From decoding genomes, to deploying new energy systems, to advancing national security, artificial intelligence is empowering researchers to tackle complex problems with unprecedented speed and precision. AMD is at the forefront of this transformation with full-spectrum AI infrastructure that combines leadership-class high-performance computing, cutting-edge AI accelerators, and an open software ecosystem—enabling researchers around the world to collaborate and drive the next wave of scientific breakthroughs.

Through deep co-innovation with national laboratories and research institutions worldwide, AMD technologies are accelerating discovery across Science, Energy, National security and beyond.

Empowering Global Scientific Research with the World’s Top Supercomputers

Spanning the globe, leadership-class supercomputers such as Frontier, El Capitan, LUMI, and Pawsey’s Setonix run on AMD Instinct™ GPUs and AMD EPYC™ CPUs. The architecture of these systems is designed to meet the demands of modern scientific workloads and optimize the convergence of AI and HPC, making them well suited for large-scale AI training and inference.

  • Frontier at Oak Ridge Leadership Computing Facility (OLCF) is the world’s first exascale supercomputer. Its architecture delivers outstanding double-precision performance, making it ideal for AI-enabled science. Frontier is powering the largest cosmological simulations ever conducted, modeling material behavior over million-fold longer timescales, advancing biomedical research from protein folding to brain tumor modeling, and driving next-generation simulations of fluid dynamics and turbulence for aerospace and launch systems. Frontier has a Gordon Bell finalist for fluid flow simulation in 2025, recognizing outstanding achievement in high-performance computing. 

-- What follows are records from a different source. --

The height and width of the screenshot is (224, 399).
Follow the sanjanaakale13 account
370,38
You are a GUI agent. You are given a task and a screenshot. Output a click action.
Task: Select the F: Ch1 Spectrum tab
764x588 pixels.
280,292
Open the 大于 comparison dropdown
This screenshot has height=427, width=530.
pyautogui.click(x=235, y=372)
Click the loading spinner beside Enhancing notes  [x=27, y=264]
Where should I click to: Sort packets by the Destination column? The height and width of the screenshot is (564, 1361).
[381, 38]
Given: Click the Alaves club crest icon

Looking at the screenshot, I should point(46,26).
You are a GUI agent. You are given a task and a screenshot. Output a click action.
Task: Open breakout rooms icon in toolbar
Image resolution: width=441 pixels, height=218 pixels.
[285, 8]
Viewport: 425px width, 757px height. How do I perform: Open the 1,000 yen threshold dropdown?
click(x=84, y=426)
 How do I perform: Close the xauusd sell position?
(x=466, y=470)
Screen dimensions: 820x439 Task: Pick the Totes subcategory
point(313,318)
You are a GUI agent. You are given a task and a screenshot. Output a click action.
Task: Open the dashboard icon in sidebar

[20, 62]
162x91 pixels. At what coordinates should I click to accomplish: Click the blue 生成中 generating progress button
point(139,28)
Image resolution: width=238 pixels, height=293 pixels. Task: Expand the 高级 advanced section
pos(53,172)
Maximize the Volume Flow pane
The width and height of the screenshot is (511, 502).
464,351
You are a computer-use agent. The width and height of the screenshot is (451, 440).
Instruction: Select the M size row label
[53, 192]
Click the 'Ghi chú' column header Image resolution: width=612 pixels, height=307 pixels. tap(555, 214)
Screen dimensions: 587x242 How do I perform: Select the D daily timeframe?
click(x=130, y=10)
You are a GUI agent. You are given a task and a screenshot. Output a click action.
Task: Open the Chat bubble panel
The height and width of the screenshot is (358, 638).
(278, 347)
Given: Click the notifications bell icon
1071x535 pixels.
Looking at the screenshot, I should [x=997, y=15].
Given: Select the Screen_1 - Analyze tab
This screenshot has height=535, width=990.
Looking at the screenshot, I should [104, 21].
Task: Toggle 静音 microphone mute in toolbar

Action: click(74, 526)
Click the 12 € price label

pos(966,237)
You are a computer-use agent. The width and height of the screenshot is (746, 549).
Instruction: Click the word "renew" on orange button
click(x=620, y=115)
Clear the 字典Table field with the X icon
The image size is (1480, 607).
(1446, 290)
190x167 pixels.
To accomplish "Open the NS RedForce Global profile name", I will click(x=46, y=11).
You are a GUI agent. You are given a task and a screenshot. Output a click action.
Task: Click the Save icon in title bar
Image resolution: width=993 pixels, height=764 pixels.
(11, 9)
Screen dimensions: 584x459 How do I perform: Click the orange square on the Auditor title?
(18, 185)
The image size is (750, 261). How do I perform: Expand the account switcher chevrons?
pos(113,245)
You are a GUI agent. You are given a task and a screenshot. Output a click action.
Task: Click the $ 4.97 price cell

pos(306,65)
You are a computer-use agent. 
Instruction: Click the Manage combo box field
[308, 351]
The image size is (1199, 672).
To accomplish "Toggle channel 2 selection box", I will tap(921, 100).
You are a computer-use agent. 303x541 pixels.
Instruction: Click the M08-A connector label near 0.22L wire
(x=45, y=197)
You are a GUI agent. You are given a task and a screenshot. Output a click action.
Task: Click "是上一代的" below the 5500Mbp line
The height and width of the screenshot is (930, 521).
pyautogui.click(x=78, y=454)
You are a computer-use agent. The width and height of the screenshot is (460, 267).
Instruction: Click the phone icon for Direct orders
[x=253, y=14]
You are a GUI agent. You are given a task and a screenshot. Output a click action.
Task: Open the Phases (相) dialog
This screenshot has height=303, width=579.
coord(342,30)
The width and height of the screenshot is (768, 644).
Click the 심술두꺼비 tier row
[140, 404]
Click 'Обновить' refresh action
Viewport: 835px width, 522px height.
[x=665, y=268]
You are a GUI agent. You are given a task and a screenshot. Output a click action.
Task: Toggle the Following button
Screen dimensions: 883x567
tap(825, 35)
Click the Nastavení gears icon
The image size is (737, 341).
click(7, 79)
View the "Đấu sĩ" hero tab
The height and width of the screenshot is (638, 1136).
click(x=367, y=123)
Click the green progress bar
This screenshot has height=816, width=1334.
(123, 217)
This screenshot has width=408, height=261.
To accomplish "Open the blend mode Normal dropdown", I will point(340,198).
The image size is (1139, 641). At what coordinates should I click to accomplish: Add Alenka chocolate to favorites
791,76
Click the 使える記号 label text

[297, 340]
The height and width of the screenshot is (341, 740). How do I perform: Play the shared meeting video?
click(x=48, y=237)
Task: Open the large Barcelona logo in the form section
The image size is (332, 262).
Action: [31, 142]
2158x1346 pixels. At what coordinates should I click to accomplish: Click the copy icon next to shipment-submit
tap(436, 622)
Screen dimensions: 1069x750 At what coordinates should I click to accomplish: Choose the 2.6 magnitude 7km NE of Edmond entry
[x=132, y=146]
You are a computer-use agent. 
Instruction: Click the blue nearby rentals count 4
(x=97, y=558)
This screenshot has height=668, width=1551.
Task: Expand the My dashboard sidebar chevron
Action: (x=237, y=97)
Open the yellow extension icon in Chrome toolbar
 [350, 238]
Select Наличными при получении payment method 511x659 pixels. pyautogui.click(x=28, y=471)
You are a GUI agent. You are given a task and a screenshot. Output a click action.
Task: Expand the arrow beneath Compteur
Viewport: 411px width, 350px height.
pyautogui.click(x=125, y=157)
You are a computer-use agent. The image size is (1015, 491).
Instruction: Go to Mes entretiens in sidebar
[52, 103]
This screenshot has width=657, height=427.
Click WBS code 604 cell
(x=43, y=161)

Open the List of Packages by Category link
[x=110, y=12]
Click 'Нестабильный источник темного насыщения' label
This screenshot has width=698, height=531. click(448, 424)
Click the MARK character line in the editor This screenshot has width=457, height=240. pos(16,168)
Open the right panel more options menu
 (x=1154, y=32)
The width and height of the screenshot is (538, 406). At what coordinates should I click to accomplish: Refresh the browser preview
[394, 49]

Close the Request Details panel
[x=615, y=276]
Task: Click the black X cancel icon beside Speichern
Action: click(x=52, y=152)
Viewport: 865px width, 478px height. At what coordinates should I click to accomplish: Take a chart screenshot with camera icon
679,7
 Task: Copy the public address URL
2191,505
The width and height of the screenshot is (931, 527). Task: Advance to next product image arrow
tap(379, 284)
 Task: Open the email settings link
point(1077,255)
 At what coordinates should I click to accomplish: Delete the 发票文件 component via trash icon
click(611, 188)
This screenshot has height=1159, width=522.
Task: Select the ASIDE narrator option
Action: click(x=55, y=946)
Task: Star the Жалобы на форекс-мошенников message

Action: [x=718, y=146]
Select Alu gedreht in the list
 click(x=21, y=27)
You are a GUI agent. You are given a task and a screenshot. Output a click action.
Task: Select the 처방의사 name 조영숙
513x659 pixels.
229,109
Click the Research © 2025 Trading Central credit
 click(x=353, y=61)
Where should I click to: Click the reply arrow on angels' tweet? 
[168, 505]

  • El Capitan, the world’s fastest supercomputer, exceeds 1.7 exaflops on HPL and is central to the U.S. Department of Energy (DOE) and National Nuclear Security Administration (NNSA) missions. In addition to advancing national security, it enables AI-driven research in fusion energy, climate modeling, drug discovery, advanced manufacturing, and materials science. Scientists at Lawrence Livermore National Laboratory (LLNL) and AMD have achieved a milestone in biological computing: completing the largest and fastest protein structure prediction workflow using the full power of El Capitan. Tuolumne, a companion system based on the same architecture, supports open science projects, including earthquake simulation, computational biology, and sustainable energy research. El Capitan has a Gordon Bell finalist for Digital Twin Tsunami research in 2025, recognizing outstanding achievement in high-performance computing.

  • LUMI, one of Europe’s fastest supercomputers, underpins transformative projects such as Destination Earth, an EU initiative to build a high-resolution digital twin of the planet generating up to 1 PB of data daily. LUMI is also advancing AI-driven cancer diagnostics, drug discovery, and personalized medicine through large-scale genomic analysis. Multilingual European large language models, including the Poro and Viking families, have been trained on LUMI by AMD Silo AI in collaboration with TurkuNLP at the University of Turku.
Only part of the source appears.